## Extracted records
++++

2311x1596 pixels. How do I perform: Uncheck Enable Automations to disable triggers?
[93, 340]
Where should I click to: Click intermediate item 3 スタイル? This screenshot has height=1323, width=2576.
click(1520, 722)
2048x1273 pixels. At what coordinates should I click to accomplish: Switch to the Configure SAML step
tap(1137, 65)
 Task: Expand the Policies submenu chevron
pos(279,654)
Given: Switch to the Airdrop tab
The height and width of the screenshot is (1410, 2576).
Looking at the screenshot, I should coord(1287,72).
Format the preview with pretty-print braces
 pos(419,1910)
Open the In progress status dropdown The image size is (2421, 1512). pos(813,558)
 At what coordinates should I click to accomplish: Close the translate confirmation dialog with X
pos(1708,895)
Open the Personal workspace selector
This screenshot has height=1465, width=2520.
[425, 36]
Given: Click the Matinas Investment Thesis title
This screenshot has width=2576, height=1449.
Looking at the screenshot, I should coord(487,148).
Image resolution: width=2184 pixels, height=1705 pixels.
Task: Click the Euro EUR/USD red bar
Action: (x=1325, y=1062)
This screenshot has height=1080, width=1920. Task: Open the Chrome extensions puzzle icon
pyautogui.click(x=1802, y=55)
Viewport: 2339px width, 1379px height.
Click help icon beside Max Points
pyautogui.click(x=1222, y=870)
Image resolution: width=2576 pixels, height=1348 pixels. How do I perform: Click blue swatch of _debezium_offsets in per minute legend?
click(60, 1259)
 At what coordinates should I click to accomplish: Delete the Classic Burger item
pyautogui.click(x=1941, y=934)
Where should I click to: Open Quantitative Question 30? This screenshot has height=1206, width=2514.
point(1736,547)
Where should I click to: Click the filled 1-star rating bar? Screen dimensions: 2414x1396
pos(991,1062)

++++

## TO DO
Output exactly the span of lines beginning at the first line of the records and ending at the line that holds "Given: Switch to the Airdrop tab", inclusive, with no other text.

## EXPECTED ANSWER
2311x1596 pixels. How do I perform: Uncheck Enable Automations to disable triggers?
[93, 340]
Where should I click to: Click intermediate item 3 スタイル? This screenshot has height=1323, width=2576.
click(1520, 722)
2048x1273 pixels. At what coordinates should I click to accomplish: Switch to the Configure SAML step
tap(1137, 65)
 Task: Expand the Policies submenu chevron
pos(279,654)
Given: Switch to the Airdrop tab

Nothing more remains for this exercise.